O economista é mestre em História Econômica, doutorando em Economia e professor de Economia Internacional e Macroeconomia na Faculdade Rio Branco.
Portella acredita ser necessária uma reforma, mas
não essa que aí está. Segundo o professor, a proposta capitaneada por Paulo
Guedes tem um cunho de concentração de renda, alinhado com o direcionamento da
política econômica do atual ministro que é radicalmente neo-liberal e objetiva
colocar o capital financeiro no poder.
Para o professor Portella, o formato da PEC é altamente excludente e uma
afronta à Constituição Federal de 1988 que tem um caráter solidário de proteção
social a indivíduos expostos à vulnerabilidade.
DCM – Ouve-se um mantra vindo de todos os lados, inclusive da oposição, de que
“é preciso fazer a reforma”. É mesmo preciso?
Onofre Portela – “É. Mas pela evolução do
perfil etário do Brasil, pelo envelhecimento da população. Temos que repensar
isso. Mas em hipótese alguma quebrar o caráter da nossa Previdência Social.
Vamos trabalhar em tempo de contribuição, em idade mínima, mas junto com outras
medidas.”
Quais?
“Macroeconomicamente. Estamos à deriva. Não temos uma política de emprego, não
temos uma política de exportação, de alinhamento internacional. A questão é
mais ampla.”
O discurso oficial é o de que só a reforma poderá ocasionar uma recuperação da
economia, como se fosse um gatilho e a resposta viesse automaticamente no curto
prazo. É isso mesmo?
“Não. Posso garantir que não há esse vínculo tão
imediato. Esse discurso já foi usado na reforma Trabalhista, disseram que ela
criaria 6 milhões de empregos imediatamente. Não aconteceu. Era um discurso
para obter a aprovação e baratear nossa força de trabalho. Como está desenhada,
a reforma da Previdência transfere um dinheiro que hoje está no orçamento da
União, que é do brasileiro e retorna para o brasileiro, para o capital
financeiro. É uma ampliação da apropriação do esforço de trabalho da população
pelo capital financeiro.
Mas existe um déficit, ou não?
“Não tem nem mesmo o consenso de que exista um déficit. Tem gente graúda,
estudiosa do assunto, que jura de pé junto que não tem déficit. Gente séria que
afirma que isso é fabricado. Na verdade se retira dinheiro da Previdência para
cobrir outras necessidades. Então o déficit é, no mínimo, muito discutível.”

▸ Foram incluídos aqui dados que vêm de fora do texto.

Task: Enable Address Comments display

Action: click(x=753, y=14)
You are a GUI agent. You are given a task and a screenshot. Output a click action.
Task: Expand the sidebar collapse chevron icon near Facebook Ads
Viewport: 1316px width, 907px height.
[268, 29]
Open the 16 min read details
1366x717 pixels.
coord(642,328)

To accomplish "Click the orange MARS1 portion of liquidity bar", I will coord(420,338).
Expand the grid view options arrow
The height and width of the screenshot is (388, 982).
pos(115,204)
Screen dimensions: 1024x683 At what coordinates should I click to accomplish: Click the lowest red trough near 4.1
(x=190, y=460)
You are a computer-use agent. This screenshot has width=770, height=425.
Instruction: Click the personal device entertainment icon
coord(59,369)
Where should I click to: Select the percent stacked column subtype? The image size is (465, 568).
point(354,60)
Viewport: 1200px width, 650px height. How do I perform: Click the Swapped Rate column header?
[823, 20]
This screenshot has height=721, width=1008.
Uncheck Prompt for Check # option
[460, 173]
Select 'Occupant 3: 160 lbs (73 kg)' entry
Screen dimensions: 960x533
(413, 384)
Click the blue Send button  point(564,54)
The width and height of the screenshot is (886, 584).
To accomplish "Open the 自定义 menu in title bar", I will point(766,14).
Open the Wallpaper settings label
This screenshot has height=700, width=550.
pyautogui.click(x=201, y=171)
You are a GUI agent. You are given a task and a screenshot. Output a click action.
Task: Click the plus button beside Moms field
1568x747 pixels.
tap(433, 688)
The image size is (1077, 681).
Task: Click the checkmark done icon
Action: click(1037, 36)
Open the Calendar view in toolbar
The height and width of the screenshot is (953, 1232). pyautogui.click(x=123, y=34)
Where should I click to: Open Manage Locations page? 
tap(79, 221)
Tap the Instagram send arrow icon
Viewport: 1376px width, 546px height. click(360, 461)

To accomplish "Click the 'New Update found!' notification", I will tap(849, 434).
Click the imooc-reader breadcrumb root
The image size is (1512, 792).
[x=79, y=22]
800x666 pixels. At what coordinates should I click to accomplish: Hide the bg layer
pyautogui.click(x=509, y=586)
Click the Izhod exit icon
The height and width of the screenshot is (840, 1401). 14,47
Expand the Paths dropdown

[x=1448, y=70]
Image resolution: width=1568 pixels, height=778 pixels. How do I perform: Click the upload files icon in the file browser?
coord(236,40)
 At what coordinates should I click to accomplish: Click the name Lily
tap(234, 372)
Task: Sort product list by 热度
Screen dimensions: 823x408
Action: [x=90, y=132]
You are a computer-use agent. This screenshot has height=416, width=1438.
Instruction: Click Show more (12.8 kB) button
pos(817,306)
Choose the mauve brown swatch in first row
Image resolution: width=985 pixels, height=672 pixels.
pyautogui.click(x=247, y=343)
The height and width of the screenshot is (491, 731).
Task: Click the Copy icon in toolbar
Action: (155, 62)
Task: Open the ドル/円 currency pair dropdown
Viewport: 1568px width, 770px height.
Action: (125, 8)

Como se discute os números e cálculos utilizados se
eles foram decretados sigilosos?
“Exatamente. Isso é um absurdo. Por que essa postura tão pouco transparente?”
Em relação à idade mínima e tempo de contribuição,
é possível um cálculo único, regras únicas, para uma população tão desigual
como a brasileira?
“Entendendo a Previdência Social como um vetor para diminuir essa concentração
de renda, como um vetor que inclua pessoas. Eu ampliaria a cobertura da
Previdência como foi feito com a população rural, como foi feito com o emprego
doméstico. É preciso ampliar e garantir um salário crescente. Nós temos hoje
uma política de salário mínimo que não vai nem acompanhar a inflação. Isso é
terrível, é excludente, é uma política de concentração de renda. A partir do
momento que você aumenta o salário e a Previdência se incumbe de distribuir
isso, aí você está no caminho correto.”
Por falar em salário, não há um contrassenso entre
as medidas que passaram na reforma Trabalhista e o argumento da baixa
arrecadação da Previdência? Afinal, salário implica emprego formal e a reforma
Trabalhista empurrou as modalidades de pessoa jurídica e informalidade,
estimulou o ‘empreendedorismo’ para um número muito grande de trabalhadores…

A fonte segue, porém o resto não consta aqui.